BEGIN

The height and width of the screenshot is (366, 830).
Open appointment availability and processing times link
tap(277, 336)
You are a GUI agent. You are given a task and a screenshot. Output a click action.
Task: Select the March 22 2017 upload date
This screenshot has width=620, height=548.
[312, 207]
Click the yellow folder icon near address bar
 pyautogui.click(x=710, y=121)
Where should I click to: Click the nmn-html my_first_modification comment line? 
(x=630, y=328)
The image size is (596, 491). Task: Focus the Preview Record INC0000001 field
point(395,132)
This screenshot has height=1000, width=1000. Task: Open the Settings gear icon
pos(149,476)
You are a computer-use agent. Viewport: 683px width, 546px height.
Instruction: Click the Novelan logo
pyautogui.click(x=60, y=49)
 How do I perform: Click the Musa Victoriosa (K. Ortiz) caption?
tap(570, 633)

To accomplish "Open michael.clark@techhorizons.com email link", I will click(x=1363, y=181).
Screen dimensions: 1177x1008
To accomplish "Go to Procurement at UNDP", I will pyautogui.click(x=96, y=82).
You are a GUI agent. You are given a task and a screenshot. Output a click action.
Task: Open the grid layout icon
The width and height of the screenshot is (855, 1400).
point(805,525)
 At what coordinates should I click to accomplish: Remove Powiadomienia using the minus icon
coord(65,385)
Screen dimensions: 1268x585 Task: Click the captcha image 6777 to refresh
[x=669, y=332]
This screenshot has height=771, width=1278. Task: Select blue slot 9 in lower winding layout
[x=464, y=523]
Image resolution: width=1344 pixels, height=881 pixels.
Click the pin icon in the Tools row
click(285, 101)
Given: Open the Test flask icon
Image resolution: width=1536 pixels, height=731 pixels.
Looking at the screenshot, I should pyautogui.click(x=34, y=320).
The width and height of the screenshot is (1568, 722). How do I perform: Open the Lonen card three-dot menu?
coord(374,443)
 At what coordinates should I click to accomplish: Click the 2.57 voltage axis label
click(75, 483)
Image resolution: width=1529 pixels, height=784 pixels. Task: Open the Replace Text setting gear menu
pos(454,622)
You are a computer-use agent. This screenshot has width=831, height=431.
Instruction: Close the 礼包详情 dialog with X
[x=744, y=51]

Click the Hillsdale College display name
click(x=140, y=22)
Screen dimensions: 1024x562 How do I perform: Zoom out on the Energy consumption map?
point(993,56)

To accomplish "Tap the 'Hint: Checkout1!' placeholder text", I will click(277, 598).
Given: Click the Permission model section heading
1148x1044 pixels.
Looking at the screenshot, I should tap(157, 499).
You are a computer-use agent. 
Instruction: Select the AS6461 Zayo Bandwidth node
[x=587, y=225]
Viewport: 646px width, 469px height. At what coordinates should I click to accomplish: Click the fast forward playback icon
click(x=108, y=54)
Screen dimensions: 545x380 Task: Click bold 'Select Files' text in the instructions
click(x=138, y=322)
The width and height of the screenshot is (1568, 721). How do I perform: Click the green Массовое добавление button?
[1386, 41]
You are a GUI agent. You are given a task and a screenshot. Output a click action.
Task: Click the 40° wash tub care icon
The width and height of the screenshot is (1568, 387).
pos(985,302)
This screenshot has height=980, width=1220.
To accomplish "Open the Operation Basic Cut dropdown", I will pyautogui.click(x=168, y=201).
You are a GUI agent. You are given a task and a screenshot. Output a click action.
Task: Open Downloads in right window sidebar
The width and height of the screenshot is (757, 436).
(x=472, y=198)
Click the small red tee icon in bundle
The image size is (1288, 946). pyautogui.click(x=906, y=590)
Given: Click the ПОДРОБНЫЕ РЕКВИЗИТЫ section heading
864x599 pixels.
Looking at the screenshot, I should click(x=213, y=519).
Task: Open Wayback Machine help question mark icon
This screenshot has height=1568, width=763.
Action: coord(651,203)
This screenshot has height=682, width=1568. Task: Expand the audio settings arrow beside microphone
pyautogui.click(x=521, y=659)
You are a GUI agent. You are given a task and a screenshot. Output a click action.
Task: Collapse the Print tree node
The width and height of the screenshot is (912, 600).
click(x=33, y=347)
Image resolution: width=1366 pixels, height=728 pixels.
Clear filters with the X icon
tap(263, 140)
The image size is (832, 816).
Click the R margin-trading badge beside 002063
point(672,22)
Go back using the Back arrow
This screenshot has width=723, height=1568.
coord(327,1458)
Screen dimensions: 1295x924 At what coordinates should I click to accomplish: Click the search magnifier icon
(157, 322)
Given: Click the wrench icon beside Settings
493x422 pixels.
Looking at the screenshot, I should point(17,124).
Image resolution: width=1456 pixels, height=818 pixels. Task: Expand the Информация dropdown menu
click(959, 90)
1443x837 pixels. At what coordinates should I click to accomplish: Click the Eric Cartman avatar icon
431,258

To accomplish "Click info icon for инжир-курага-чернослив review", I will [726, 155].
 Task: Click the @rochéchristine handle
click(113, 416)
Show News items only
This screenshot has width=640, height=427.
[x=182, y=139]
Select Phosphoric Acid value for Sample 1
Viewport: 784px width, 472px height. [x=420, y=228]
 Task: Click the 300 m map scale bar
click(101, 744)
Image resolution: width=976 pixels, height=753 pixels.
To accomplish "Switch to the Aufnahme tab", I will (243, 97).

END

> [Task statement]
Would you please copy the material above exactly, with nothing left out?

> [Output of the task]
The height and width of the screenshot is (366, 830).
Open appointment availability and processing times link
tap(277, 336)
You are a GUI agent. You are given a task and a screenshot. Output a click action.
Task: Select the March 22 2017 upload date
This screenshot has width=620, height=548.
[312, 207]
Click the yellow folder icon near address bar
 pyautogui.click(x=710, y=121)
Where should I click to: Click the nmn-html my_first_modification comment line? 
(x=630, y=328)
The image size is (596, 491). Task: Focus the Preview Record INC0000001 field
point(395,132)
This screenshot has height=1000, width=1000. Task: Open the Settings gear icon
pos(149,476)
You are a computer-use agent. Viewport: 683px width, 546px height.
Instruction: Click the Novelan logo
pyautogui.click(x=60, y=49)
 How do I perform: Click the Musa Victoriosa (K. Ortiz) caption?
tap(570, 633)

To accomplish "Open michael.clark@techhorizons.com email link", I will click(x=1363, y=181).
Screen dimensions: 1177x1008
To accomplish "Go to Procurement at UNDP", I will pyautogui.click(x=96, y=82).
You are a GUI agent. You are given a task and a screenshot. Output a click action.
Task: Open the grid layout icon
The width and height of the screenshot is (855, 1400).
point(805,525)
 At what coordinates should I click to accomplish: Remove Powiadomienia using the minus icon
coord(65,385)
Screen dimensions: 1268x585 Task: Click the captcha image 6777 to refresh
[x=669, y=332]
This screenshot has height=771, width=1278. Task: Select blue slot 9 in lower winding layout
[x=464, y=523]
Image resolution: width=1344 pixels, height=881 pixels.
Click the pin icon in the Tools row
click(285, 101)
Given: Open the Test flask icon
Image resolution: width=1536 pixels, height=731 pixels.
Looking at the screenshot, I should pyautogui.click(x=34, y=320).
The width and height of the screenshot is (1568, 722). How do I perform: Open the Lonen card three-dot menu?
coord(374,443)
 At what coordinates should I click to accomplish: Click the 2.57 voltage axis label
click(75, 483)
Image resolution: width=1529 pixels, height=784 pixels. Task: Open the Replace Text setting gear menu
pos(454,622)
You are a computer-use agent. This screenshot has width=831, height=431.
Instruction: Close the 礼包详情 dialog with X
[x=744, y=51]

Click the Hillsdale College display name
click(x=140, y=22)
Screen dimensions: 1024x562 How do I perform: Zoom out on the Energy consumption map?
point(993,56)

To accomplish "Tap the 'Hint: Checkout1!' placeholder text", I will click(277, 598).
Given: Click the Permission model section heading
1148x1044 pixels.
Looking at the screenshot, I should tap(157, 499).
You are a computer-use agent. 
Instruction: Select the AS6461 Zayo Bandwidth node
[x=587, y=225]
Viewport: 646px width, 469px height. At what coordinates should I click to accomplish: Click the fast forward playback icon
click(x=108, y=54)
Screen dimensions: 545x380 Task: Click bold 'Select Files' text in the instructions
click(x=138, y=322)
The width and height of the screenshot is (1568, 721). How do I perform: Click the green Массовое добавление button?
[1386, 41]
You are a GUI agent. You are given a task and a screenshot. Output a click action.
Task: Click the 40° wash tub care icon
The width and height of the screenshot is (1568, 387).
pos(985,302)
This screenshot has height=980, width=1220.
To accomplish "Open the Operation Basic Cut dropdown", I will pyautogui.click(x=168, y=201).
You are a GUI agent. You are given a task and a screenshot. Output a click action.
Task: Open Downloads in right window sidebar
The width and height of the screenshot is (757, 436).
(x=472, y=198)
Click the small red tee icon in bundle
The image size is (1288, 946). pyautogui.click(x=906, y=590)
Given: Click the ПОДРОБНЫЕ РЕКВИЗИТЫ section heading
864x599 pixels.
Looking at the screenshot, I should click(x=213, y=519).
Task: Open Wayback Machine help question mark icon
This screenshot has height=1568, width=763.
Action: coord(651,203)
This screenshot has height=682, width=1568. Task: Expand the audio settings arrow beside microphone
pyautogui.click(x=521, y=659)
You are a GUI agent. You are given a task and a screenshot. Output a click action.
Task: Collapse the Print tree node
The width and height of the screenshot is (912, 600).
click(x=33, y=347)
Image resolution: width=1366 pixels, height=728 pixels.
Clear filters with the X icon
tap(263, 140)
The image size is (832, 816).
Click the R margin-trading badge beside 002063
point(672,22)
Go back using the Back arrow
This screenshot has width=723, height=1568.
coord(327,1458)
Screen dimensions: 1295x924 At what coordinates should I click to accomplish: Click the search magnifier icon
(157, 322)
Given: Click the wrench icon beside Settings
493x422 pixels.
Looking at the screenshot, I should point(17,124).
Image resolution: width=1456 pixels, height=818 pixels. Task: Expand the Информация dropdown menu
click(959, 90)
1443x837 pixels. At what coordinates should I click to accomplish: Click the Eric Cartman avatar icon
431,258

To accomplish "Click info icon for инжир-курага-чернослив review", I will [726, 155].
 Task: Click the @rochéchristine handle
click(113, 416)
Show News items only
This screenshot has width=640, height=427.
[x=182, y=139]
Select Phosphoric Acid value for Sample 1
Viewport: 784px width, 472px height. [x=420, y=228]
 Task: Click the 300 m map scale bar
click(101, 744)
Image resolution: width=976 pixels, height=753 pixels.
To accomplish "Switch to the Aufnahme tab", I will (243, 97).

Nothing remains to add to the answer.